▸ Task goal: Return each line of the data below that contains the string "will".

Data items
┄┄┄┄┄┄┄┄┄┄
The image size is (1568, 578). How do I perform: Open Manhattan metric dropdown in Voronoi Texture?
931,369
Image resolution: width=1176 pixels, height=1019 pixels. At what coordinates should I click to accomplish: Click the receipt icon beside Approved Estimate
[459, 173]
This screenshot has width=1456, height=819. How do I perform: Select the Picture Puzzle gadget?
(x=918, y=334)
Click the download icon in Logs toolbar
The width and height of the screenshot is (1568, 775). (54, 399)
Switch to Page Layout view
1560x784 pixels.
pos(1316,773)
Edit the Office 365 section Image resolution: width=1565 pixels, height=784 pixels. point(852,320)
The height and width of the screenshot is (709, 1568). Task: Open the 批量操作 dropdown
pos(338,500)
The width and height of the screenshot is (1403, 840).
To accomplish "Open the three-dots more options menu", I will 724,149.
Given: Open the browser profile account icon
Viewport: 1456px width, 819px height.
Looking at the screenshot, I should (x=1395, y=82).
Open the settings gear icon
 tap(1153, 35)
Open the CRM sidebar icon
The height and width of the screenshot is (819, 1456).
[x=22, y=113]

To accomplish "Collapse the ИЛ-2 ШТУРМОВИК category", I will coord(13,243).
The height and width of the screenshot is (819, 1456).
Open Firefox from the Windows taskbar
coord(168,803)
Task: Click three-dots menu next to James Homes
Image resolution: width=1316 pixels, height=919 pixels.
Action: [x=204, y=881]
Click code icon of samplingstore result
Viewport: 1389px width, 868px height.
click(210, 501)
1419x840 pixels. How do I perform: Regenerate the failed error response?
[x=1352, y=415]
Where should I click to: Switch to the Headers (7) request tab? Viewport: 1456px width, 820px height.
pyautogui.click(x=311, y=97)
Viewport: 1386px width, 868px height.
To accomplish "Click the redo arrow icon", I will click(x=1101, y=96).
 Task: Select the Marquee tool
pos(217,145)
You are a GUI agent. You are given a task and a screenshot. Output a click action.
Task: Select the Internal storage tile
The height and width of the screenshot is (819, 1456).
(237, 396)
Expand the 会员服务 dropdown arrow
┄┄┄┄┄┄┄┄┄┄
▸ Answer to this exercise:
To accomplish "Open the three-dots more options menu", I will 724,149.
To accomplish "Collapse the ИЛ-2 ШТУРМОВИК category", I will coord(13,243).
To accomplish "Click the redo arrow icon", I will click(x=1101, y=96).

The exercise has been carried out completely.